Given entries:
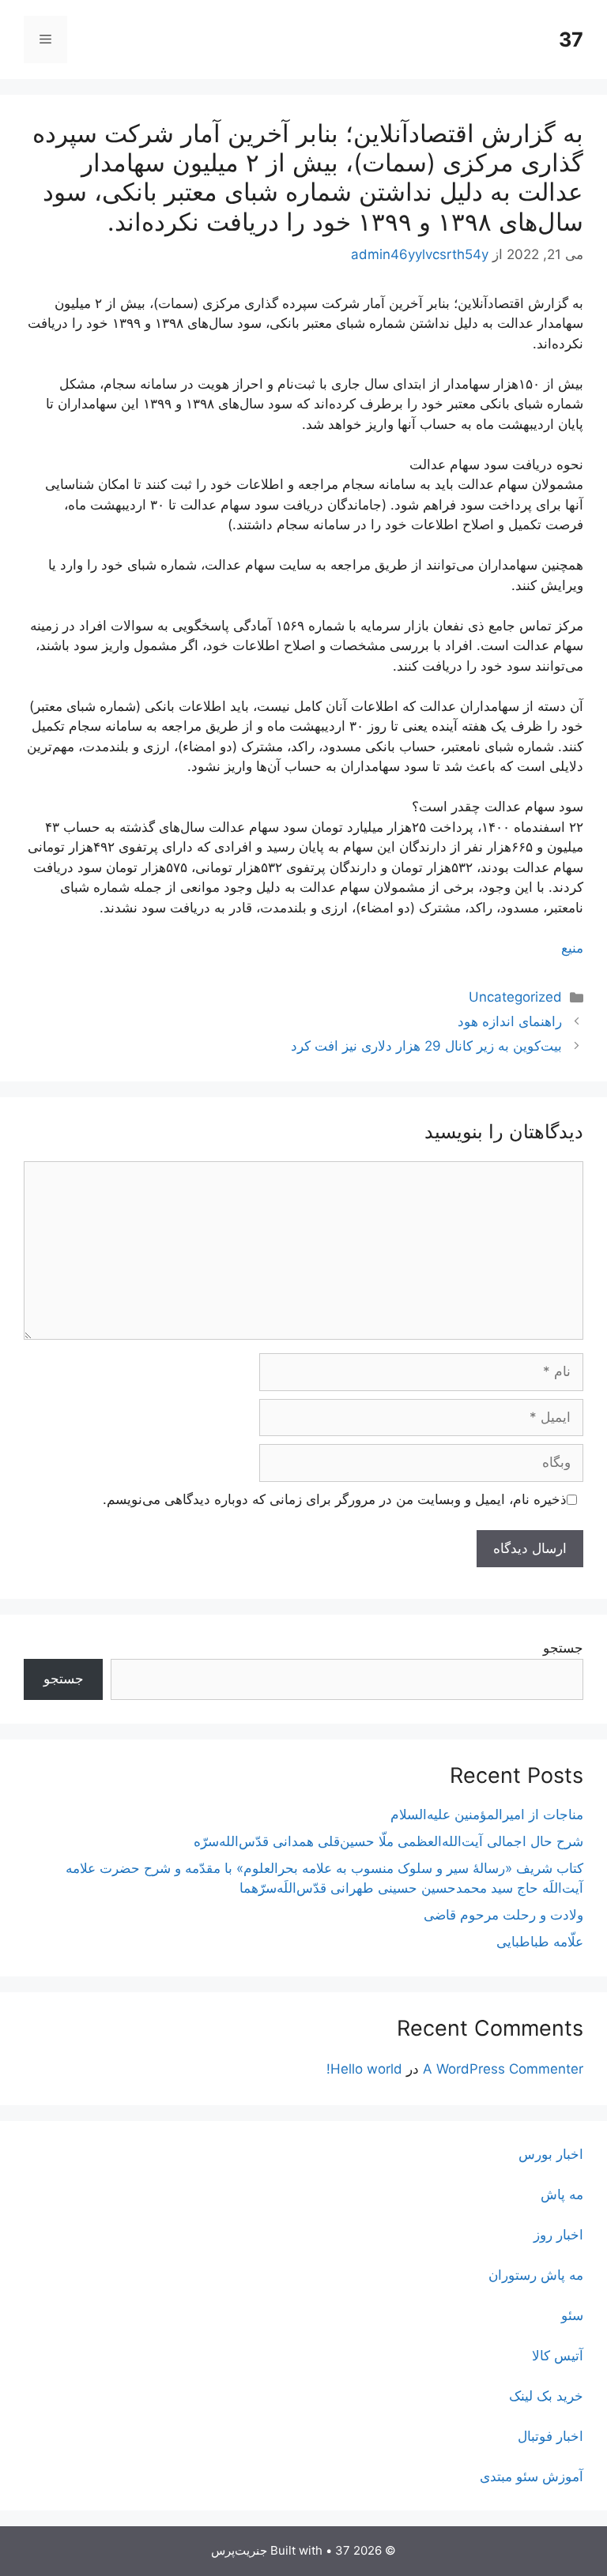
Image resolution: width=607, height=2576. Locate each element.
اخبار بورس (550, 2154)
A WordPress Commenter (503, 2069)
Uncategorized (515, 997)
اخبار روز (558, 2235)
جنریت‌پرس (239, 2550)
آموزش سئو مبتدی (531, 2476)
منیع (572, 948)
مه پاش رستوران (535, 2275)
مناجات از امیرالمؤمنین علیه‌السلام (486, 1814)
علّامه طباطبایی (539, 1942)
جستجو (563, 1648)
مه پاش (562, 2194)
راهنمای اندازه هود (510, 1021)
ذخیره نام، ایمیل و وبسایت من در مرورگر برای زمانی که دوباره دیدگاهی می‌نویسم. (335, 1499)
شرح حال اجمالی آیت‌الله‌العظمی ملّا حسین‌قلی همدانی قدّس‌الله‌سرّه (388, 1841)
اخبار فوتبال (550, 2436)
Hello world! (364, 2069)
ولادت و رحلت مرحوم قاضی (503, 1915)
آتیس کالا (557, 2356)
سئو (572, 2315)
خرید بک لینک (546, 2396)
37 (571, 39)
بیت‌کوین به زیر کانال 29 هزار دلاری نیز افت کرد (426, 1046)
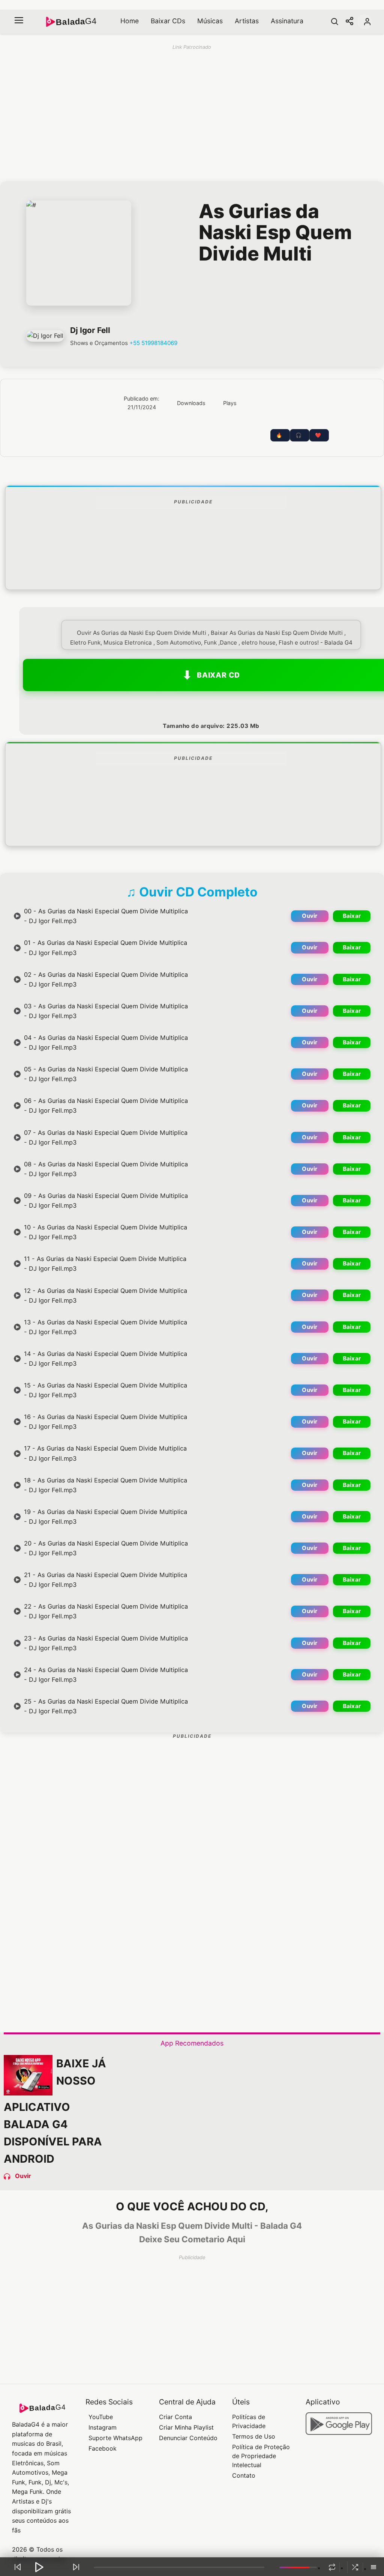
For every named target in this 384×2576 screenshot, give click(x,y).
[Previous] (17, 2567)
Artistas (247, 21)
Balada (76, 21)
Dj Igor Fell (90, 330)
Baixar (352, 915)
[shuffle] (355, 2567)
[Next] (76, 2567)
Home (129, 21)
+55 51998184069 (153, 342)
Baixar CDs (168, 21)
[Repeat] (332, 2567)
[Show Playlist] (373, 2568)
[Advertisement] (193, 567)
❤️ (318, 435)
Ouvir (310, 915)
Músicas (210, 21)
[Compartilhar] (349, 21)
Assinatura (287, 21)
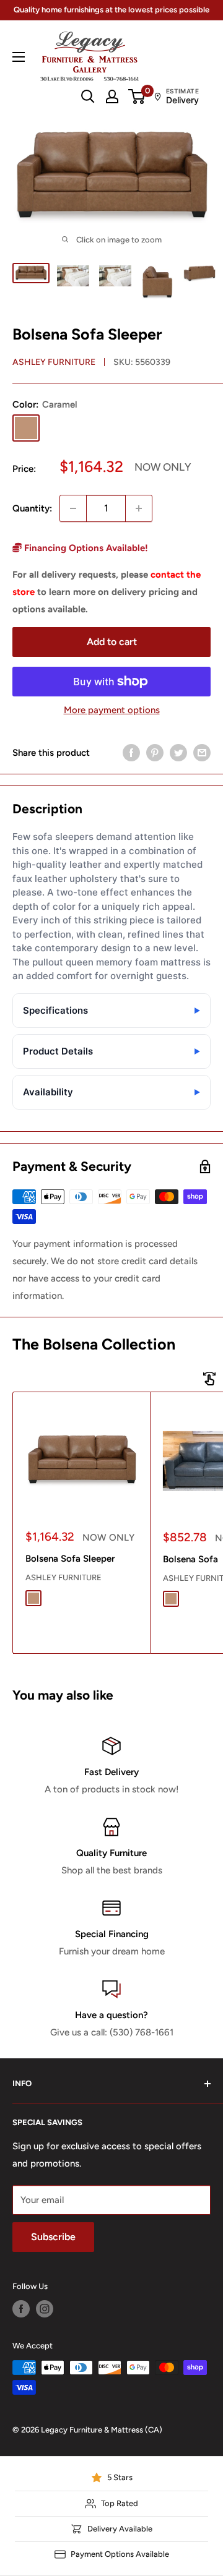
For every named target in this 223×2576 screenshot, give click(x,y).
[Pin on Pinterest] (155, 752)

Action item: The expected answer consists solely of the lines from the one with "[Advertisement] (193, 567)" through the last line of the listing above, restated exactly, minus any pictures.

Finished task:
[Advertisement] (193, 567)
❤️ (318, 435)
Ouvir (310, 915)
Músicas (210, 21)
[Compartilhar] (349, 21)
Assinatura (287, 21)
For every named target in this 223×2576 screenshot, give click(x,y).
[Pin on Pinterest] (155, 752)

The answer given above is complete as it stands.